* TASK INPUT *

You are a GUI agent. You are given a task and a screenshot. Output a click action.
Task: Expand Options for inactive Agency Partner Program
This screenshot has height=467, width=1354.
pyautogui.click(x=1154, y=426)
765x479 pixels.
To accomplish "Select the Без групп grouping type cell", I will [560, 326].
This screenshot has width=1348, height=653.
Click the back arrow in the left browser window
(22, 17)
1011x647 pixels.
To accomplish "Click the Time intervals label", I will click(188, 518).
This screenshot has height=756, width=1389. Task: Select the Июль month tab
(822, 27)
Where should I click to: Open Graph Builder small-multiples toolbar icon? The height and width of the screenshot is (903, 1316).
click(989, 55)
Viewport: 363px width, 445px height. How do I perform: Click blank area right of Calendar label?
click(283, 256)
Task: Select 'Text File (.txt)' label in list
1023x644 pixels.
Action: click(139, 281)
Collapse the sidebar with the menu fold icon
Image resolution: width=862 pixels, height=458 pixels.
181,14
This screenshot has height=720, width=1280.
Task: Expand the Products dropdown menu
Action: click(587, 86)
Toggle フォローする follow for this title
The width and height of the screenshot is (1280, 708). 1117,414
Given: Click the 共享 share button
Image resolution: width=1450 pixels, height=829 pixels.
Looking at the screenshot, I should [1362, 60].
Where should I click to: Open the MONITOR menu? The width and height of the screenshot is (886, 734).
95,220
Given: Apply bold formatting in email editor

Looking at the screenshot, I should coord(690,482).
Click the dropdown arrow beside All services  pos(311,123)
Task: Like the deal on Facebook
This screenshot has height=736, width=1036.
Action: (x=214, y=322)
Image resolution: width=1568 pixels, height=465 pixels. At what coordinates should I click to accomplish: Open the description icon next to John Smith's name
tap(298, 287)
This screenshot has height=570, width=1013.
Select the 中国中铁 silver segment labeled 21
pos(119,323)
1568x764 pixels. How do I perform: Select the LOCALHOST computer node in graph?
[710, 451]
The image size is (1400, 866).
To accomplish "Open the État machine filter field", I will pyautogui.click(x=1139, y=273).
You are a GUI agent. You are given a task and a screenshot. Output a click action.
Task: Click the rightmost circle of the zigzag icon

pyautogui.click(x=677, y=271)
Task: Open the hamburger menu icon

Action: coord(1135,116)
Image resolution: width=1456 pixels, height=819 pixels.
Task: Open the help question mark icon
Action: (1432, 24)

* WORK TASK *
Copy every single line of the material above that holds "will".

* EXPECTED ANSWER *
To accomplish "Select the Без групп grouping type cell", I will [560, 326].
To accomplish "Click the Time intervals label", I will click(188, 518).
To accomplish "Open the État machine filter field", I will pyautogui.click(x=1139, y=273).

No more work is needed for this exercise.